Silver maples (Acer saccharinum) grow in moist soil along the banks of rivers and lakes, and will even grow in standing water. They have extensive root systems that will disrupt paved areas, and invade septic tanks and water lines. They are hardy in zones 3 through 9, and should be planted in woodland or native plant areas. Silver maples have brittle wood that breaks easily, and are prone to numerous diseases and pests.
The fungus that causes anthracnose can affect the leaves, shoots and limbs of silver maples. Infected leaves develop irregular brown blotches or necrotic areas. Buds and new shoots can be distorted or killed by the disease. Lesions can girdle and kill infected twigs and branches. Repeated bouts of infection can weaken silver maples and cause their death. Remove and destroy infected limbs, as well as debris from around infected trees. Apply a fungicide approved for anthracnose according to the manufacturer's instructions.

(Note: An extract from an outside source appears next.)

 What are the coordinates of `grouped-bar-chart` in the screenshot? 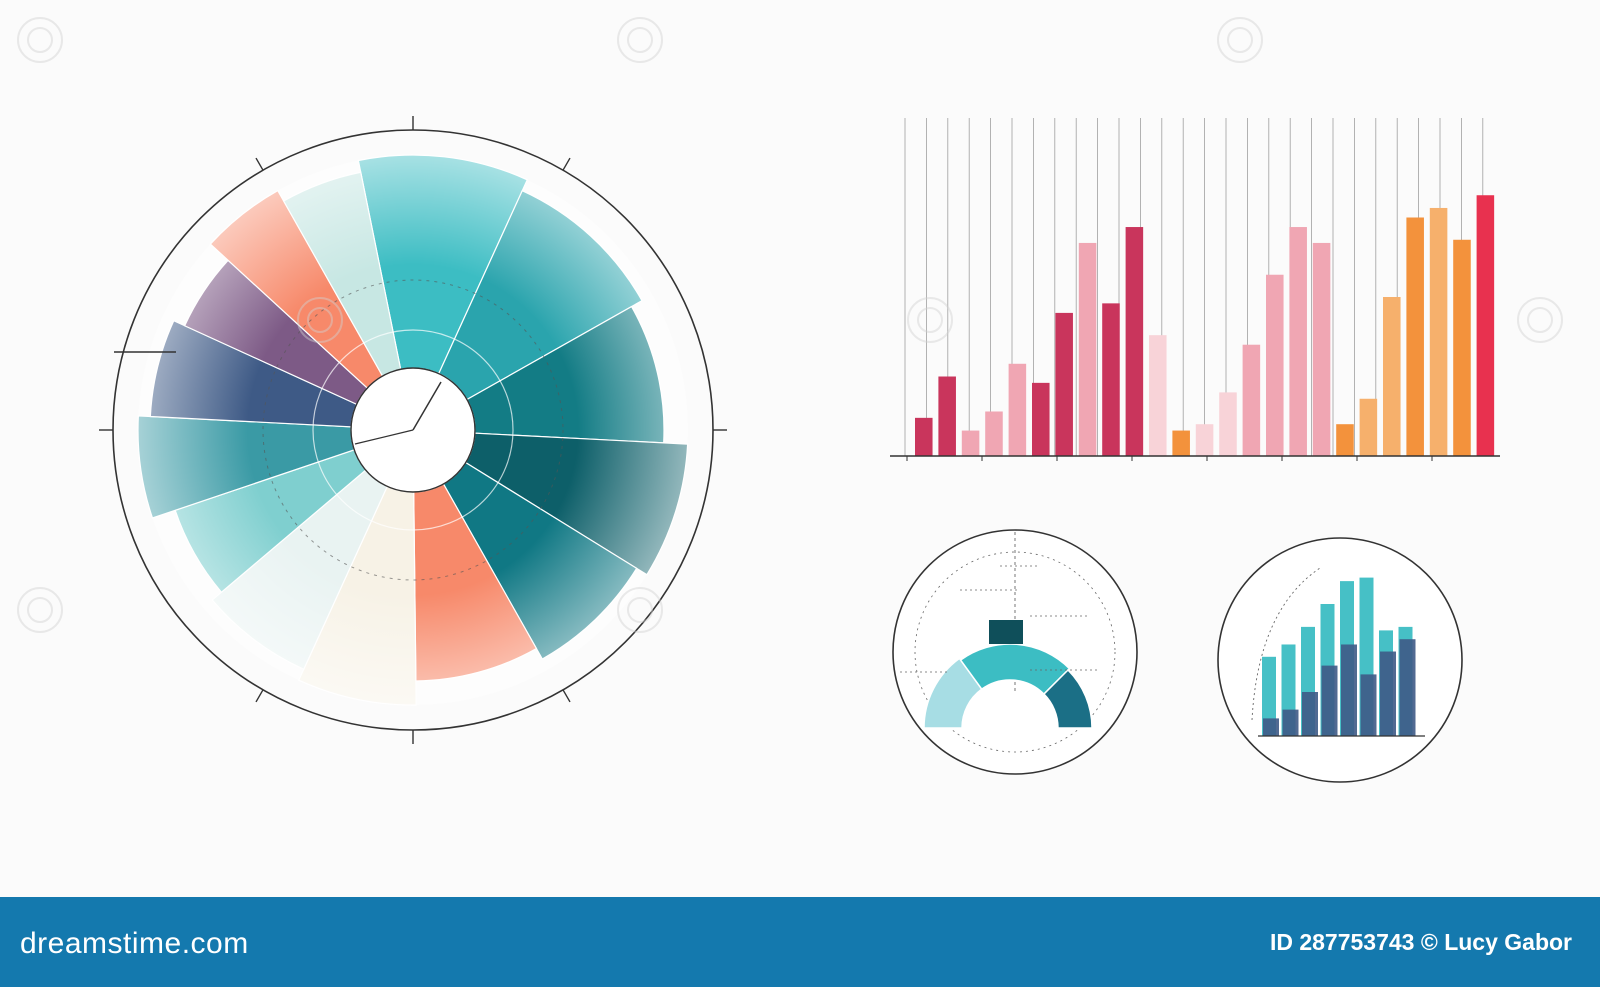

Cankers are dead areas of bark and wood caused by injuries or disease. Diffuse cankers, such as those caused by cytospora fungi, are shallow with discolored bark around the edges. They grow rapidly and infected trees usually die.
eutypella and nectria fungi cause target cankers when they grow through the bark of dormant silver maples. During the growing season, the trees grow healthy callous tissue around the canker. As the cycle is repeated each year, the rings around the cankers resemble targets.
The fungus rhytisma forms raised black spots on the leaves of silver maples that look like drops of tar. Although the spots affect appearance, the disease does not damage the tree's health. Remove and destroy fallen leaves from around infected trees to prevent the spread of the disease. Tar spots are difficult to control, but a fungicide may help.